Making virtue out of our lockdown necessity, on 23 March the College celebrated twenty years of partnership with Karnatak University, Dharwad, in managing the Pavate Fellowship scheme.

Established in 2000, the scheme was the brainchild of Sharad Javali, Senior Advocate in India’s Supreme Court and grandson of DC Pavate. In honouring the memory of his grandfather, who had graduated from Sidney in the 1920s, he wanted to create a programme whose beneficiaries would not only receive the stimulus of exposure to a great university, where DC Pavate had studied, but who would then make a genuine contribution to Indian society and the education of its citizenry on their return, goals to which he had devoted his life.

The scheme is administered by Karnatak University in Dharwad, and since 2001 has enabled a total of 43 Fellows to come to the College. Twenty of these – one a year – have been selected from the original field for the Fellowship of International Relations and its cognate disciplines, including Law and International Political Economy. Following the expansion of the programme in 2008 to include two further broad fields: Management and Business, Mathematics and Sciences, and a further expansion in 2019 to include English Literature, a further 23 Fellows have joined the Pavate community and spent a term at Sidney.

Travel restrictions from the global pandemic have prevented the College from welcoming any Fellows since spring 2020 and so we decided to reunite the Pavate community at a symposium to which we welcomed former Pavate Fellows, and faculty members from Karnatak University, albeit virtually, to Sidney. The event proved to be both socially rewarding and intellectually exciting. We were indeed fortunate to have Sidney Fellow Sir John Walker (Nobel laureate in Chemistry 1997) to deliver the keynote address, 'The fuel of Life: a Personal Odyssey’. ATP (adenosine triphosphate) is the molecular energy-carrier in the cells of all known forms of life.
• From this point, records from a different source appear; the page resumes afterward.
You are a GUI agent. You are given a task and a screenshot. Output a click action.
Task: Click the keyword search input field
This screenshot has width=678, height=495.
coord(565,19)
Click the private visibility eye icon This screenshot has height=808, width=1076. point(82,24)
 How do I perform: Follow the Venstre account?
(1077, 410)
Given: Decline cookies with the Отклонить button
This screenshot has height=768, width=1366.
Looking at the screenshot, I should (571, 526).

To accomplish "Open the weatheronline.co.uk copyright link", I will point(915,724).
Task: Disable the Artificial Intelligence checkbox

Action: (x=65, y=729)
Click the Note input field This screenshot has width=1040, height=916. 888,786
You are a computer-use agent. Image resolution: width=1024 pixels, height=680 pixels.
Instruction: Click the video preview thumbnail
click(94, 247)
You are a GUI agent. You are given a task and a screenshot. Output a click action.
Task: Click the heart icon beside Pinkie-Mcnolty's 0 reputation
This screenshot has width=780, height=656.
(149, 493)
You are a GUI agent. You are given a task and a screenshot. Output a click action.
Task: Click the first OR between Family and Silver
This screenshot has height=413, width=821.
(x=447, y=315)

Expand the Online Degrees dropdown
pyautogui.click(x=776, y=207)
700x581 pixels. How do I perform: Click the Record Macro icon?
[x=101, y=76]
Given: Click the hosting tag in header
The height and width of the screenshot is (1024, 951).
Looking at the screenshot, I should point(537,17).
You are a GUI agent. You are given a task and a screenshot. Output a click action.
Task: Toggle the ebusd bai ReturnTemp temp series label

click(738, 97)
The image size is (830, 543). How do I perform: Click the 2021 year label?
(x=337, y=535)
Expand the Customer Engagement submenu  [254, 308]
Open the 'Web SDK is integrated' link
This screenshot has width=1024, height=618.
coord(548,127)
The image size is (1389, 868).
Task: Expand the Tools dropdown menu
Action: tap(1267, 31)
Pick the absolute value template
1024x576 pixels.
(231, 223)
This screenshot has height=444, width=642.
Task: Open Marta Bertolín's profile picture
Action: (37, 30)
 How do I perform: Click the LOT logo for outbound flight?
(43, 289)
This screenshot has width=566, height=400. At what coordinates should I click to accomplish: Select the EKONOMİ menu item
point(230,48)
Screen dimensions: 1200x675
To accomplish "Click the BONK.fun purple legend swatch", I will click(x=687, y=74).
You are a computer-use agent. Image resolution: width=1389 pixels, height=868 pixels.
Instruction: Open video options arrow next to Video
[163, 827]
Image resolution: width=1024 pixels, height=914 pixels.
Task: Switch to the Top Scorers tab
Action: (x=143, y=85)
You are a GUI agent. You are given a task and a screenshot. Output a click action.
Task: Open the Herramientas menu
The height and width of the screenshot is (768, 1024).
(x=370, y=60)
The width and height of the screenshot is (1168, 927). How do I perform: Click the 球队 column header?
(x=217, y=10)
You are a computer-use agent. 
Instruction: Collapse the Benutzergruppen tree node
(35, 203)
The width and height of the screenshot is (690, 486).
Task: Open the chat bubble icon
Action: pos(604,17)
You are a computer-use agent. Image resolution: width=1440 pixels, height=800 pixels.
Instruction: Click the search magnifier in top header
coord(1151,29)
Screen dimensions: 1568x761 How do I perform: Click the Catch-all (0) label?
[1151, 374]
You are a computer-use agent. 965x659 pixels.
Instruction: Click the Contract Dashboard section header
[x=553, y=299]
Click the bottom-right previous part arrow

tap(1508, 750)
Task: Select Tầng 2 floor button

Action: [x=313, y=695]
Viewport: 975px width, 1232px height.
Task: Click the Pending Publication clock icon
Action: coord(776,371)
We greatly enjoyed Sir John's 'behind the scenes' account of his ATP research that led to the award of the prize in Stockholm, and his continued work and further discoveries up to the present time. After the keynote address, we broke into three specialist groups (following the major categories of the Pavate Fellowship programme) for further discussion. The conversations were wide-ranging, enabling Fellows to talk about their current work, as well as coalescing around some common themes.

In the Social Science and Humanities group, after hearing from Professor Christopher Hill about the impact of Brexit on multilateralism in Europe and from Dr Edward Wilson-Lee on  the potential contribution of literary scholarship to the social sciences, discussion focused on three broad themes – the implications of the shift in power from west to east and the geopolitics of Asian rivalries for world order, the feasibility of international economic reform and the continued relevance of international legal norms on such matters as conservation. These were all issues on which former Fellows are actively engaged and have already published distinguished work. The future of Sino-Indian relations was clearly uppermost in many Fellows’ minds.

Resilience, innovation and sustainability provided a thread through the business and management group which opened with a fascinating account of how governments can innovate to enable more citizen-centric services from Professor Jaideep Prabhu, who has published a book 'What can governments do?' on the subject.

The Mathematics and Sciences session benefited from the participation of fellow chemists Sir John Walker and Prof. K. B. Gudasi (VC, Karnatak Univ.). Focusing on Indian perspectives, there were lively discussions on climate change, on the current pandemic (in particular, vaccine manufacture), and on the National Education Policy 2020 approved last July by the Union Cabinet of India.

The event concluded with comments from the VC of Karnatak University, and great enthusiasm from all participants that even when normal travel is once again resumed we should hold similar events in the future.